9 Ups & 9 Downs For AEW In 2022
5. The Ring Of Honor Problem
On the Revolution go-home show, Tony Khan announced the purchase of Ring Of Honor. The build to Revolution was the best, most consistent period of AEW's 2022, after which the promotion declined on PPV and at the box office. Are these two things connected?
There are several problems with Khan's ROH reboot.

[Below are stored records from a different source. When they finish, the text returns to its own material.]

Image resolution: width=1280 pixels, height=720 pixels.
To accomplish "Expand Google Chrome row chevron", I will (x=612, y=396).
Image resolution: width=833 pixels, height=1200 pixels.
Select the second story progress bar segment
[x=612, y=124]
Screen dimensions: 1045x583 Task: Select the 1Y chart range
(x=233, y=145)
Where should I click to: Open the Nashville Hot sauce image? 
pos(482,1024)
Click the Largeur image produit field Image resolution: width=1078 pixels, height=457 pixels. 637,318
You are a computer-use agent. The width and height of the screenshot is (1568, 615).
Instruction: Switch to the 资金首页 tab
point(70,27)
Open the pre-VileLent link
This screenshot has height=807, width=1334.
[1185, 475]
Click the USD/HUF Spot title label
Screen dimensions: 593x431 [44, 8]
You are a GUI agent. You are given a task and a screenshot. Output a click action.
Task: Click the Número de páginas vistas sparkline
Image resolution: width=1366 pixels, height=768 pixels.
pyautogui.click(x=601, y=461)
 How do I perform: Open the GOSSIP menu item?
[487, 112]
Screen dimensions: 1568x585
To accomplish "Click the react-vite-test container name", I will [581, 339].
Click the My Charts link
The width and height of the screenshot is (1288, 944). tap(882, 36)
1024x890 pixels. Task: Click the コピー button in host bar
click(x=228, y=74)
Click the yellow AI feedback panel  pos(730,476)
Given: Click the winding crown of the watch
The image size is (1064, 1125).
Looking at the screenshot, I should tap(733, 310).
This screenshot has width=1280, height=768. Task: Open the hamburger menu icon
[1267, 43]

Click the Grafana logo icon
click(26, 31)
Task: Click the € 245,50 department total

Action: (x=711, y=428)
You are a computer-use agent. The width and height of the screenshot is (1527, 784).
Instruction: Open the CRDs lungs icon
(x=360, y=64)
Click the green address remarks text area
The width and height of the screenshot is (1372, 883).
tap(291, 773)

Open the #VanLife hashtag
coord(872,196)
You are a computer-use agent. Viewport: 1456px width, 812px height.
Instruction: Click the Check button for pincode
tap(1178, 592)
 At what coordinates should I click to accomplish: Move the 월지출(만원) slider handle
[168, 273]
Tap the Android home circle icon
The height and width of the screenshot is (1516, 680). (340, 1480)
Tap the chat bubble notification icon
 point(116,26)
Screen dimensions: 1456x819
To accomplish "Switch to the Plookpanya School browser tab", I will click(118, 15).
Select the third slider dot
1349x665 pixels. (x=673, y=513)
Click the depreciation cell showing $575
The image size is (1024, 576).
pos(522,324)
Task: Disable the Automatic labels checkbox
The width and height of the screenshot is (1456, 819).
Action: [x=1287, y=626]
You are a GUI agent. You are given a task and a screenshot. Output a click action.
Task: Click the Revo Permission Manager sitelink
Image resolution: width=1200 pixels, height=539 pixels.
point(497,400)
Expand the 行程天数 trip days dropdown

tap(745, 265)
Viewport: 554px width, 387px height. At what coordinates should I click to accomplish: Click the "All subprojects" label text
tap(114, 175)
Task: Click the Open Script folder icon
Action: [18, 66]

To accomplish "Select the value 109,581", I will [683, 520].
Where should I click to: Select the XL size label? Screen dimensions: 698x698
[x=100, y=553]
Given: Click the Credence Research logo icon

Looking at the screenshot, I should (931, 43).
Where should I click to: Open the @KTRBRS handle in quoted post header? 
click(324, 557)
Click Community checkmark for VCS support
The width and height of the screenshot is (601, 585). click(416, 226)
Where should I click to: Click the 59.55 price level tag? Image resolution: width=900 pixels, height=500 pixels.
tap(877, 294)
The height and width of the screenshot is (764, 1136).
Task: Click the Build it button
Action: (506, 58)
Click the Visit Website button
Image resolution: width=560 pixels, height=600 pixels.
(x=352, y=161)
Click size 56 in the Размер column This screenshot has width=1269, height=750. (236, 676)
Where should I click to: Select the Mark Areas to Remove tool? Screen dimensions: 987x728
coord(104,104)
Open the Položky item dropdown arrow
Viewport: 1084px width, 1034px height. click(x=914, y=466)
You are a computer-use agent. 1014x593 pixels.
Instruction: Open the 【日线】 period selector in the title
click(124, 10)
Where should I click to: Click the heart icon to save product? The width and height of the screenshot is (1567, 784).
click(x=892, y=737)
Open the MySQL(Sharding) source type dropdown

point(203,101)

Unlike WWE rebooting ECW - which was a great idea heralded by two amazing shows before they WWE'd it - ROH is no true alternative to AEW. It did nothing that AEW didn't, boasting no unique, alluring identity of its own. There were no lapsed nor disenfranchised fans to coax back, and even if that were the case, ROH wasn't dead long enough for those fans - the vast majority of which migrated to AEW, anyway - to truly miss it. It wasn't cruelly taken from them, either; it died a lonely and unmourned death long after it had failed to capture the imagination of even the super hardcore fandom. The brand value just isn't there no matter how many major stars compete for its prizes.
It was an imposition on AEW programming throughout 2022, even if many of the matches and storylines surrounding it were often very good. It was all very inessential, and the sheer volume of titles meant that everything felt more weightless than it did. Wrestling only works when fans are emotionally invested in it, but even the good ideas - carny Chris Jericho sullying its good name - never clicked at a truly unmissable, top-tier level. ROH made AEW, a legitimate challenger to WWE for a brief period in 2021, feel small.
The future looks bleak, too, looking ahead: how can Khan launch something that has already been launched, in effect, and that few people truly care about?